Thursday, December 8, 2016
The Future Is Hanging Around Here Someplace ~
Let's establish this right off the bat -- I'm the world's worst prognosticator. Nostradamus I'm not. All the cocky predictions I made in my youth, about anything, have all been wildly off. When I first encountered personal computers, for example, I figured they might be useful in helping me organize my baseball card collection. How could I have seen they'd replace my darkroom, and that I'd be perfectly cool with that? And I'm sure it's not just me: where are the flying cars we were promised? So when I opened my laptop the other day and read the exciting headline The Future Of Photography, well boy howdy, was I curious to find out or what?
Turns out that particular story was actually an ad for iPhone lenses (one of which I already own, it seems) so I was somewhat miffed at not being transported to a new dimension.
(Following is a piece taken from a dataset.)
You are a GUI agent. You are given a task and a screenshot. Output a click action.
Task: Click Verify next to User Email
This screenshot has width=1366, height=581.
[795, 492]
But it got me interested in stirring the tea leaves, so I poured some more coffee and headed into the unknown: what, dear Google, is the future of photography? I was not disappointed.
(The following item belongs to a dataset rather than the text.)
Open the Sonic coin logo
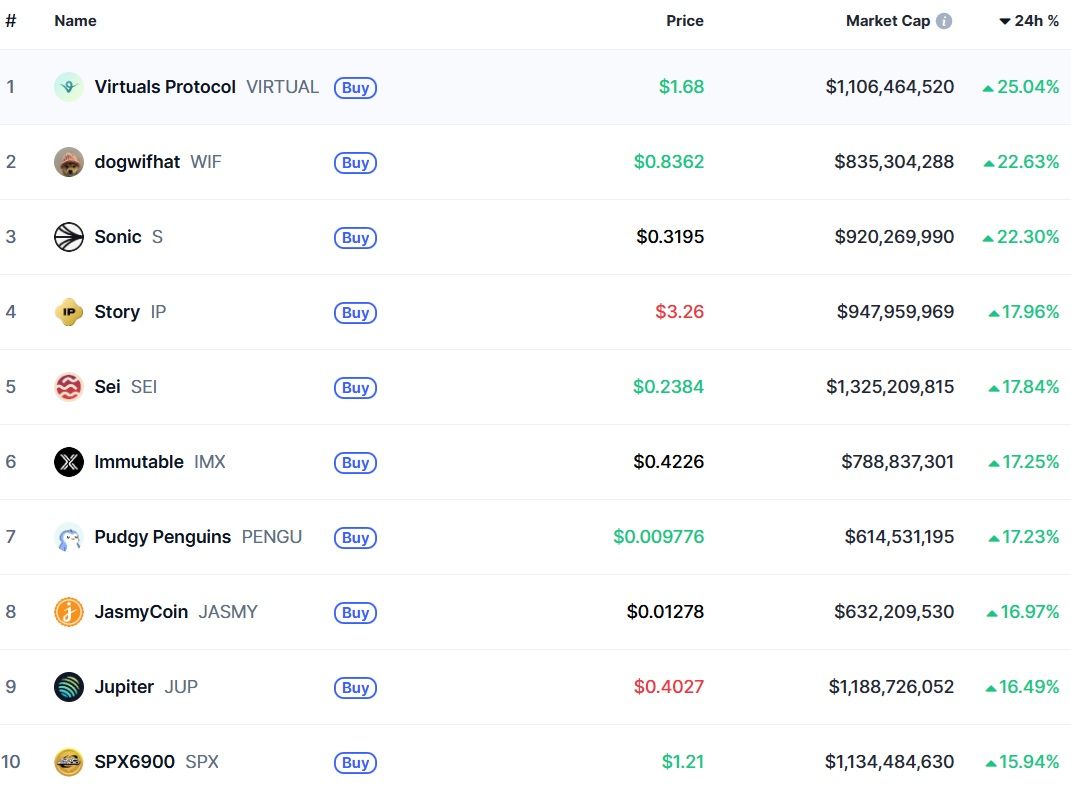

Undreamed-of new products and techniques, software and hardware, were on display for me to digest, but I wasn't really interested in all that. What caught my eye were the articles about new ways of seeing, and different ways to reflect upon reality that photography may offer us. These are truly revolutionary ideas. We've gotten into the habit of allowing photographs to mean something real to us when in fact they are contrivances, the artifacts created when we use technology to make an image. As we move into the future (at light speed, by the way) the totality of photography's ever-changing syntax will be overwhelming, but I bet we'll hardly notice. Our acceptance of what is real will adapt right along with it.
James Burke, one of the world's most influential science historians, wrote in his 1978 book Connections that not only do we not know the future, we can't know the future. The progression of time is non-linear: things that happen now effect the things that will happen later, and the process is utterly random. But I take heart in this. Nothing is pre-ordained; no outcome is inevitable. That's exciting stuff, even -- especially -- for a photographer in the digital age. One of those articles suggested we'll make up new rules as we go along, but I say, Rules? We don't need no stinkin' rules. Do we?
So what the heck, here's my stab at it: with every new piece of software, every new app, every new device (my iPhone and I are staring at each other across the room) we'll take image-making across uncharted borders, and define reality anew at every step. The "camera" will become as quaint as the "telephone." Everyone will be able to create an image and then adjust it to conform to their own very individual way of seeing the world. Most will be mundane, but some will blow our socks off. That's largely how it is even right now, so that's really not that daring of a prediction, I guess. But however photography morphs, it will always be startling and unexpected, challenging, troubling, eternally engaging. Its unfamiliarity will be warmly welcoming.
Oh, and robots. Robots will do our dishes.